EXERCISE PROMPT>
The line containing "Click the word" and every line after it, through the last line of the records, are to be transcribed exactly, and nothing else.

ENTRIES SHOWN>
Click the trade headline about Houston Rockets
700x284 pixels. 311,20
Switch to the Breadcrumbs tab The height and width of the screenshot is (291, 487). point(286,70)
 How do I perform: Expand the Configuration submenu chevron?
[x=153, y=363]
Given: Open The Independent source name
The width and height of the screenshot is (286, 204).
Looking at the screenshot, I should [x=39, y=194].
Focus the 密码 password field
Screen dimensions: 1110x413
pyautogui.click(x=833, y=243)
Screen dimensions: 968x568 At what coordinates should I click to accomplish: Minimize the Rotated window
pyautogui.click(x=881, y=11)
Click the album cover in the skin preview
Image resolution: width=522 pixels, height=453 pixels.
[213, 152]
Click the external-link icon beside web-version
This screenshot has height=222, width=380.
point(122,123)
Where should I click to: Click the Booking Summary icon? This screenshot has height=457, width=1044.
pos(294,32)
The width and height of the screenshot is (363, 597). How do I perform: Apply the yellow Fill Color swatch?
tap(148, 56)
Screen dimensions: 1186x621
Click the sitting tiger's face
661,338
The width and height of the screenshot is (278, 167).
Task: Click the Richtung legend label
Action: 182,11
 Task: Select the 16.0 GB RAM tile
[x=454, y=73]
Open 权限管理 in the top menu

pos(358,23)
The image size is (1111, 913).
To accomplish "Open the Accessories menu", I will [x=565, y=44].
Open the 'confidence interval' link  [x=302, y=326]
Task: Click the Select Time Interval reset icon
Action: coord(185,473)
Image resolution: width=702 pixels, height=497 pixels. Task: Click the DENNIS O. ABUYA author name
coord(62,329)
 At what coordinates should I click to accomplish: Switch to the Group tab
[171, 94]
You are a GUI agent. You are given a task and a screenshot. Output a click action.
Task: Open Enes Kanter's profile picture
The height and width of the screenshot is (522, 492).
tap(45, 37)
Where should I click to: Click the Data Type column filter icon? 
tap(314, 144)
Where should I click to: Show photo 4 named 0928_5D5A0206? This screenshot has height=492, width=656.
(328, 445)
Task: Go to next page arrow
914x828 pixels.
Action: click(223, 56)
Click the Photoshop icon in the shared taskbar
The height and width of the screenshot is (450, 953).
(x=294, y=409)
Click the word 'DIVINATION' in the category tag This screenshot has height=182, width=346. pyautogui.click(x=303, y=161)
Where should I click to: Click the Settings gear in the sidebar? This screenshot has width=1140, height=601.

TASK SOLUTION>
Click the word 'DIVINATION' in the category tag This screenshot has height=182, width=346. pyautogui.click(x=303, y=161)
Where should I click to: Click the Settings gear in the sidebar? This screenshot has width=1140, height=601.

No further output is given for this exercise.